Photo: Jumeirah Golf Estates
The 10th hole on Fire at JGE. 

By Kent Gray
The European Tour season will again climax with a Dubai double-header as the Emirate increasingly becomes a safe COVID-19 bolthole for the professional and amateur game.

The AVIV Dubai Championship was announced as the Race to Dubai’s penultimate 2021 event on Tuesday. Scheduled for Nov. 11-14 on the Fire course at Jumeirah Golf Estates, the US$1.5 million event is a direct replacement for the Golf in Dubai Championship which was supposedly a stop-gap measure when the pandemic decimated last season’s schedule.

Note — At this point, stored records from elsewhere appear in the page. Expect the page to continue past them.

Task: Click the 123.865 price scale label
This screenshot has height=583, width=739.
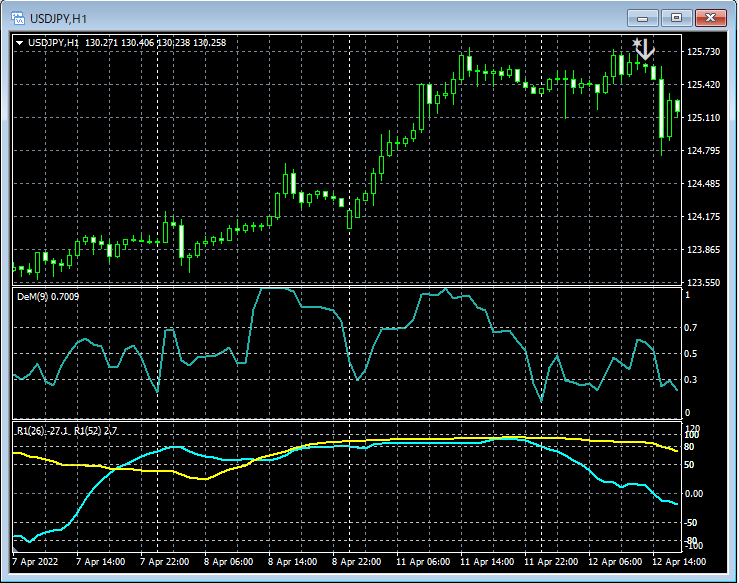Action: pos(704,250)
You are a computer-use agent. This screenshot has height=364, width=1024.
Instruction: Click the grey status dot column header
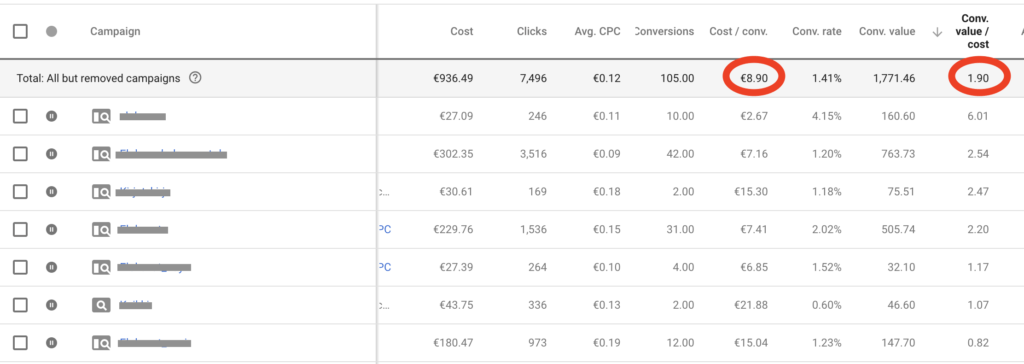click(x=52, y=31)
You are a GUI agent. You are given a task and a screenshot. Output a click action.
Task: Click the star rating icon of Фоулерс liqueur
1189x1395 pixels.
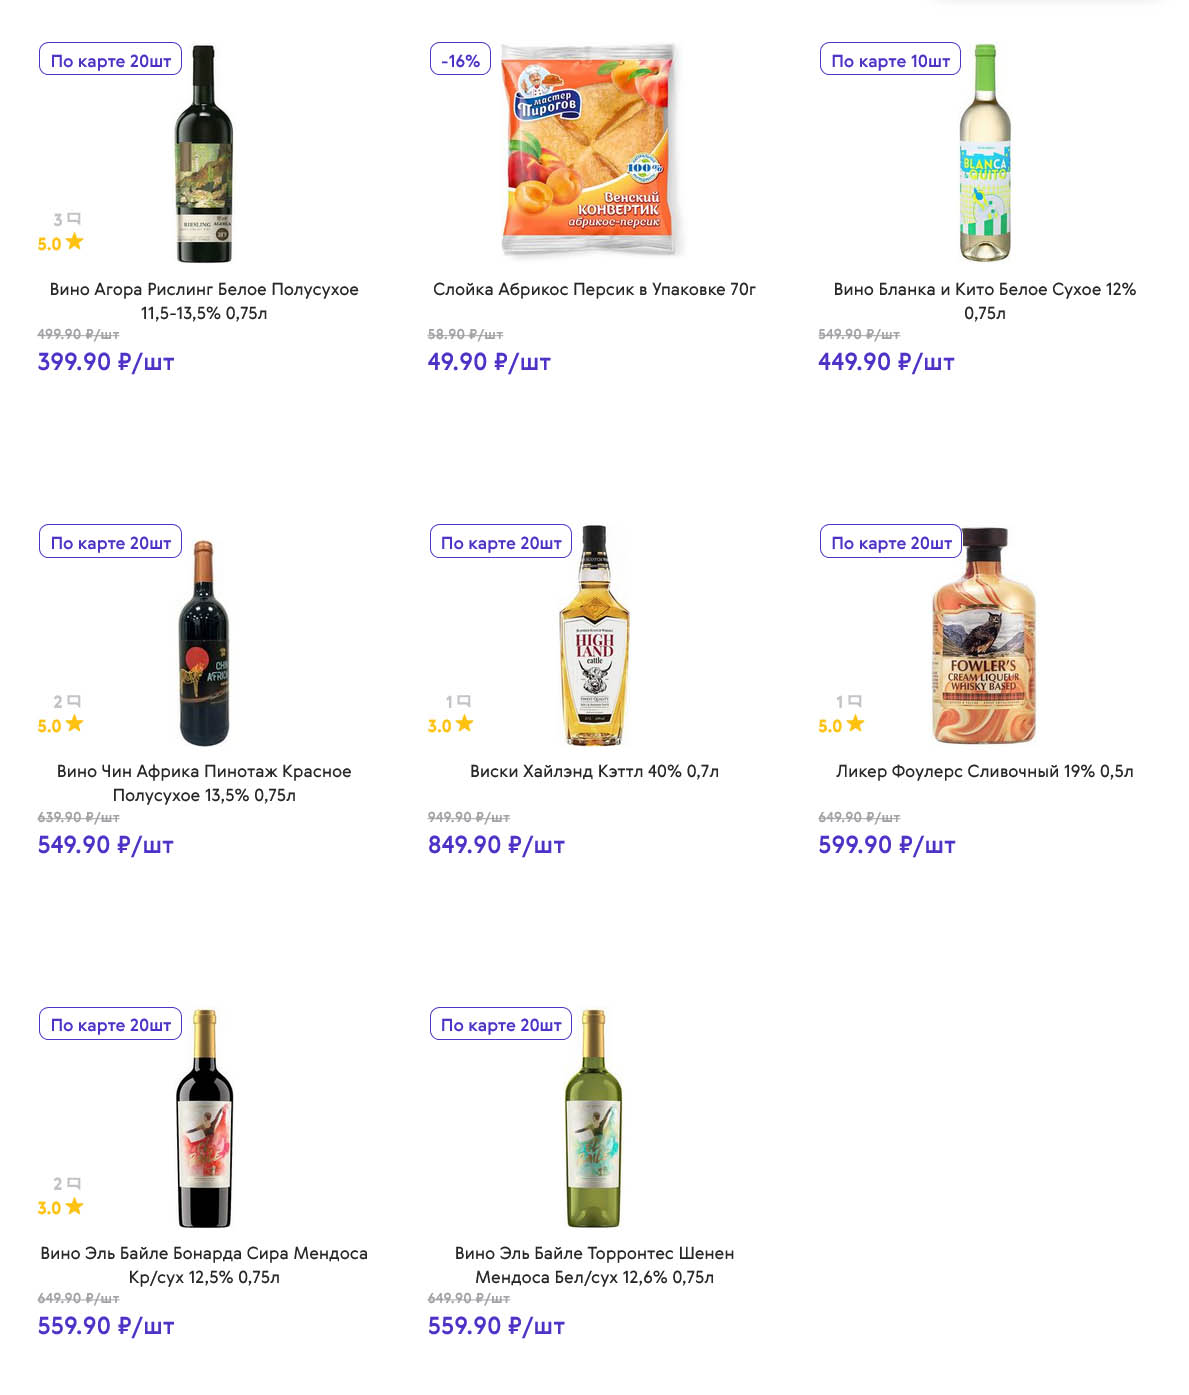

It will be played the week before the season-deciding DP World Tour Championship on Earth and replaces the cancelled Nedbank Golf Challenge Hosted by Gary Player on an ever-moving European Tour calendar. The South African event will now return for its 40th anniversary in 2022.

Dubai Golf has become something of an 11th-hour saviour for the game as the pandemic continues to wreak havoc around the globe.

In addition to the Race to Dubai double-header, another of Dubai Golf’s properties, Dubai Creek & Golf Club, has stepped in to host the 12th Asia-Pacific Amateur Championship (AAC) from November 3-6 after it was originally scheduled for Sentosa Golf Club in Singapore this month.

Abu Dhabi Golf Club, meanwhile, will host the 3rd Women’s Amateur Asia-Pacific (WAAP) championship. The event, to be staged from November 10-13, was originally scheduled for Siam Country Club in Pattaya, Thailand. With JGE set to host the World Amateur Teams Championships in 2023 with the 32nd Eisenhower Trophy (men) and 31st Espirito Santo Trophy (women) to be played on JGE’s Fire course, the UAE will be the epicentre of world amateur golf for two years.

The AVIV Dubai Championship-DPWTC double-header forms a new-look end to the European Tour’s 2021 season following the recent additions of the Mallorca Golf Open (October 21-24) and Portugal Masters (November 4-7). Players in those two events and the AVIV Dubai Championship will be aiming to secure their spot in the US$9 million DP World Tour Championship which will comprise the leading 50 available players on the Race to Dubai.

Frenchman Antoine Rozner (pictured below) won the Golf in Dubai Championship – by two strokes from compatriot Mike Lorenzo-Vera, Italian Francesco Laporta and English pair Andy Sullivan and Matt Wallace – last December.

Antoine Rozner

“Last year’s tournament on the Fire course, created to complete our 2020 schedule, was a great success and we are delighted to bring the AVIV Dubai Championship to our schedule as the final piece in our jigsaw this season,” said European Tour Chief Executive Keith Pelley.

“It means we will have two strong ‘Swings’ to end our 2021 campaign – the Iberian Swing in Spain and Portugal and now this Dubai double-header at Jumeirah Golf Estates.

“Once again, I would like to thank the leaders of Dubai, DP World, AVIV Clinics and Jumeirah Golf Estates for helping us to play this event and we look forward to a terrific fortnight as we conclude another Race to Dubai on the Fire and Earth courses.”

AVIV Clinics, the healthcare partner of DP World, provides unique, personalised medical programmes to enhance the ageing process by improving cognitive and physical performance in healthy ageing adults.